--- WHAT YOU ARE ASKED TO DO ---
Reproduce the records verbatim, everything from the line containing "The height and" down to the line containing "coord(1131,412)", both lines included. Leave the pictures out of your copy.

--- PROVIDED ENTRIES ---

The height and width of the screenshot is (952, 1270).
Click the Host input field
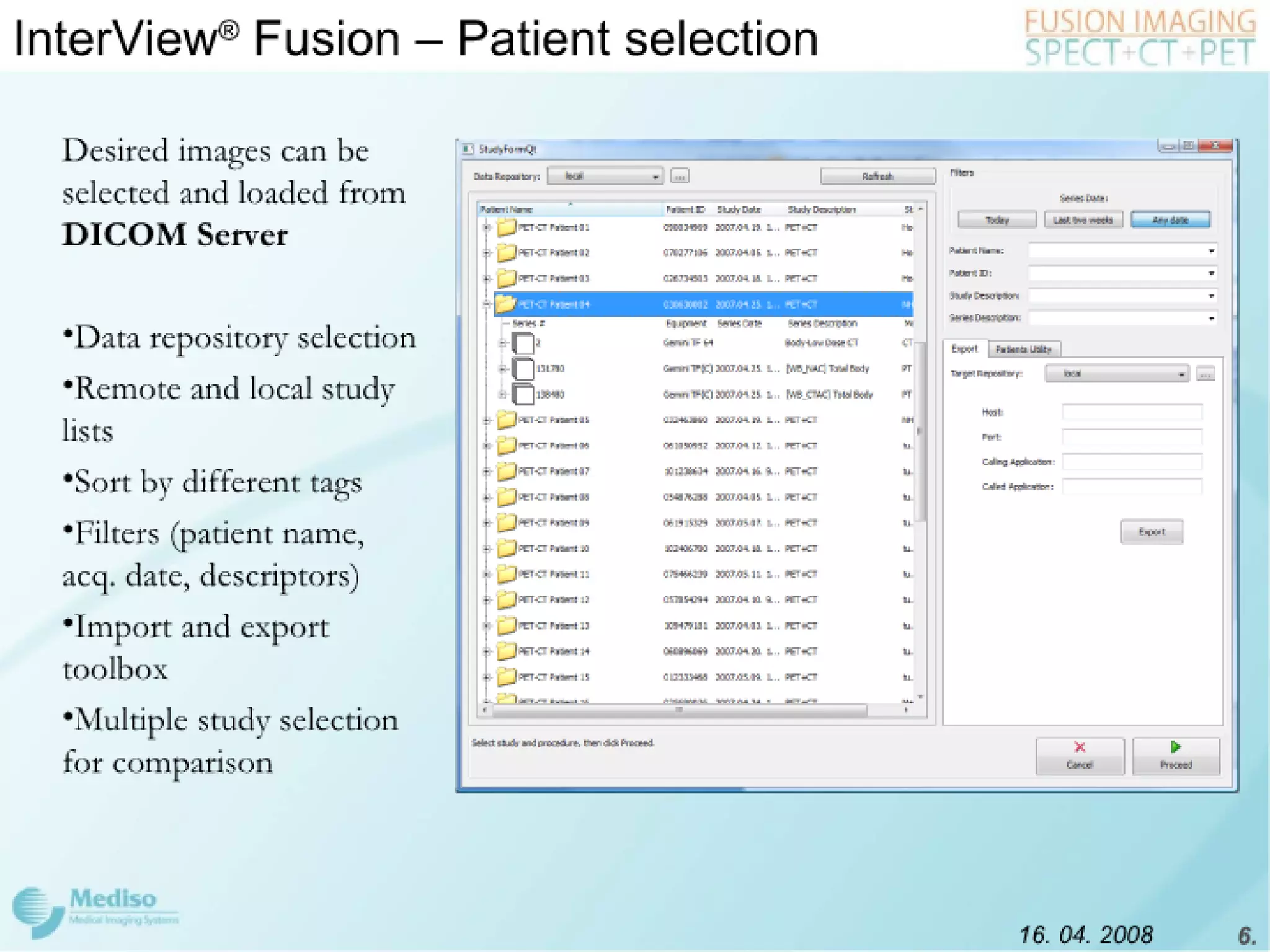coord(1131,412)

* * *

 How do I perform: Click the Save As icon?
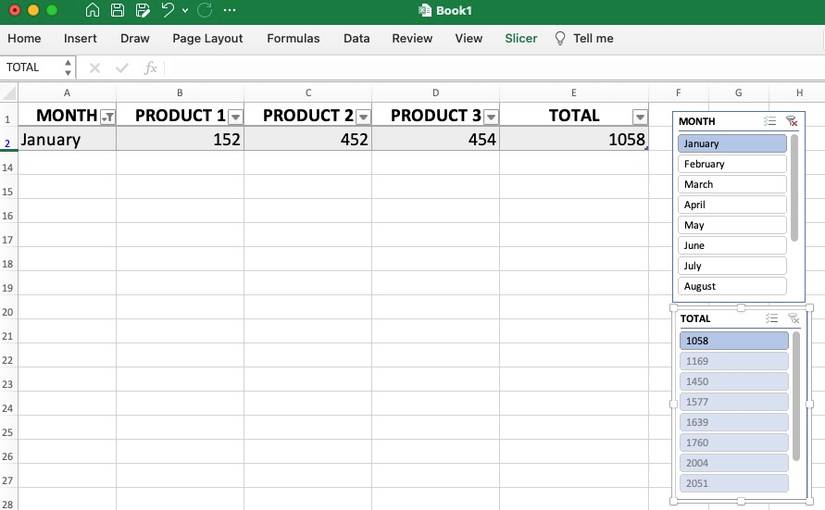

...

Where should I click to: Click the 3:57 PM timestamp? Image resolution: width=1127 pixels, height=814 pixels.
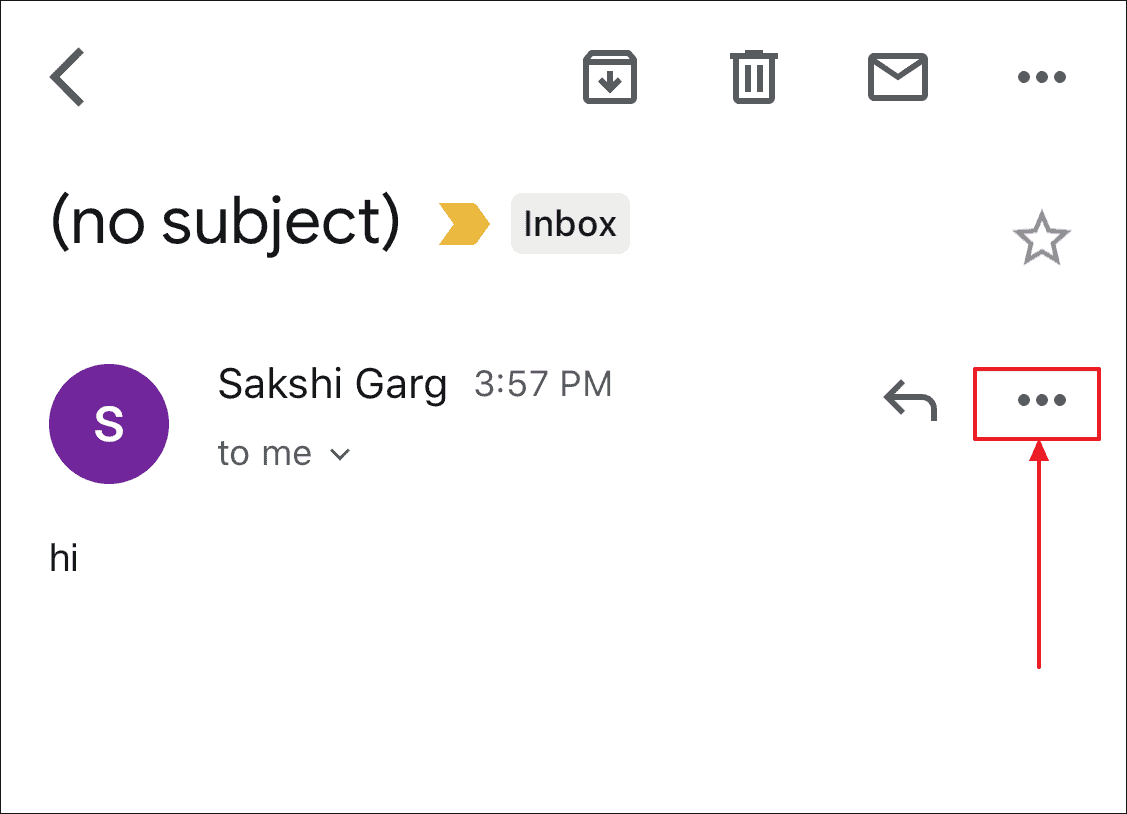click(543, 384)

--- SOLUTION FOR THIS EXERCISE ---
The height and width of the screenshot is (952, 1270).
Click the Host input field
coord(1131,412)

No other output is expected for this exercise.